Lehigh University
Lehigh University


Competing with clarity and integrity

“Microstructural Analysis of a Silver Plated Brass Trombone,” a micrograph by Christopher Marvel ’12, William Lenthe ’12 and John A. Logan ’12, won the IMS’s Kehl and Jacquet-Lucas best-in-show awards.

The department of materials science and engineering has again swept the annual International Metallographic Competition, winning seven ribbons and anchoring Lehigh’s reputation as one of the world’s top facilities for metallography research.

The weeklong competition, hosted recently by the International Metallographic Society (IMS) in Nashville, Tenn., provided a forum for the technical proficiency and artistry of scientists and engineers from around the world.

Judges awarded a single undergraduate Lehigh team the top two prizes in the competition, making it the first team ever to win both in the same year.

Based on the quality and creativity of their analysis of a trombone connector from the mid-20th century, the team won the George L. Kehl Plaque, the top prize for undergraduate projects, and the Jacquet-Lucas Award, the equivalent of a “best in show” title.

Two other Lehigh teams won second place in their respective categories, another placed third, and another received an honorable mention.

The teams were composed of materials science and engineering majors in Mat 206: Processing and Properties of Metal, which is co-taught by Wojciech Misiolek, Loewy Chair in Materials Forming and Processing, and Samuel Lawrence, a research scientist who directs Lehigh’s metallography laboratory.

The students use light optical and advanced electron microscopes to analyze the component materials in metals. They draw conclusions about how and why a material possesses properties that make it more effective, either mechanically or economically, for a specific function.

They analyze the makeup and functionality of materials from alloys to ceramics to polymers. To display their findings, they create posters that are judged at the competition.

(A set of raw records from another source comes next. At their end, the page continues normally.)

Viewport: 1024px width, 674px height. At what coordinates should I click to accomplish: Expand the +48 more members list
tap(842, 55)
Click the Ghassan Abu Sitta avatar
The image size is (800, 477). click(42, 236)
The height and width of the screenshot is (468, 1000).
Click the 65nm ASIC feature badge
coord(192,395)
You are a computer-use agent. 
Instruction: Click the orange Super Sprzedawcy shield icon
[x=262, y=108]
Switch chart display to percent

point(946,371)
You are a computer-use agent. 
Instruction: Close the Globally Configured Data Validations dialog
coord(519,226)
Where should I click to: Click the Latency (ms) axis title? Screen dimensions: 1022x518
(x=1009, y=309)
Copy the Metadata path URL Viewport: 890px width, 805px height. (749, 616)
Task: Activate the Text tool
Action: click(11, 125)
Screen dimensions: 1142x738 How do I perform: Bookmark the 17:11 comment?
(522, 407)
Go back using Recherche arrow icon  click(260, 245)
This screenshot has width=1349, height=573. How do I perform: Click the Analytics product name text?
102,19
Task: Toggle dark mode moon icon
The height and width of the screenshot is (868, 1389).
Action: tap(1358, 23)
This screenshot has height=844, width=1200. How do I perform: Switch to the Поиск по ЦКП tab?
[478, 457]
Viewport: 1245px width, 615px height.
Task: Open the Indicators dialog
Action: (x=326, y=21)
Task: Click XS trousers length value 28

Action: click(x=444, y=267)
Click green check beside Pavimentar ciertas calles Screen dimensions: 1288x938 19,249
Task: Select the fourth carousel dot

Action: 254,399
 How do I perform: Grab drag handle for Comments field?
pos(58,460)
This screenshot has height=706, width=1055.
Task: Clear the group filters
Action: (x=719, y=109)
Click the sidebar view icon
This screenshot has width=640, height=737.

An early sense of accomplishment

Misiolek and Lawrence say their goal is for students to take ownership of every step of a project while gaining a sense of accomplishment in the metallographic community.

“This is a great opportunity for undergraduates to excel,” Lawrence says. “Every year in Mat 206 a large faction of students are ready to step up to the plate. Whether they are going on to grad school or looking for jobs in top companies, this gives them a huge accomplishment very early on.”

Lawrence, who provides coaching and technical expertise to the students, is himself a former participant in the IMS competition. As an engineer for Bethlehem Steel, he won the Jacquet-Lucas Award in 1996 and served as judge from 1997 until his appointment at Lehigh in 2008.

This year, Lawrence was appointed to the IMS Board of Directors. He also won an honorable mention in the black-and-white photography category.

“What’s really important about the competition,” says Lawrence, “is that it offers professional development for students while putting Lehigh on the map.”

The student teams are judged in the competition for preparation, clarity, accuracy and relevance.

Christopher Marvel ’12, William Lenthe ’11 and John A. Logan ’11 formed the team that won the Kehl and Jacquet-Lucas awards.

Michael Barron ’12 and Jill Erbrick ’12 won second place in the undergraduate category, while Vincent Mulroe ’12, Cristina Ponte ’12 and Peter Reiseman ’12 took third.

J.C. Sabol, a graduate student in materials science and engineering and the teaching assistant in Mat 206, placed second in both the metals and color microscopy categories.